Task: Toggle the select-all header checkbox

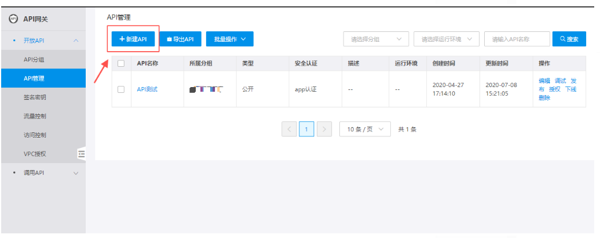Action: (x=121, y=63)
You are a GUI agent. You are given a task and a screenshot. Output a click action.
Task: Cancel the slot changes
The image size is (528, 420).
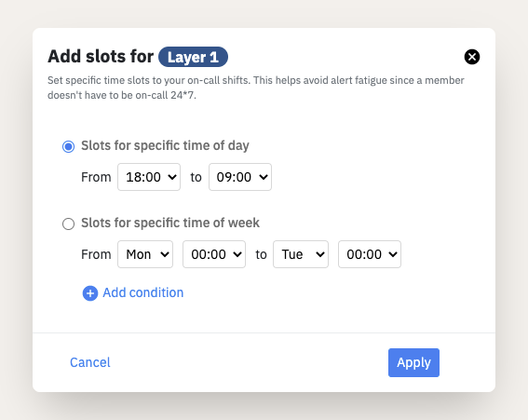coord(90,362)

* * * * * * * * *

When you copy the records above, keep every word exact but leave out the pictures.

Task: Toggle the select-all header checkbox

Action: (x=121, y=63)
You are a GUI agent. You are given a task and a screenshot. Output a click action.
Task: Cancel the slot changes
The image size is (528, 420).
coord(90,362)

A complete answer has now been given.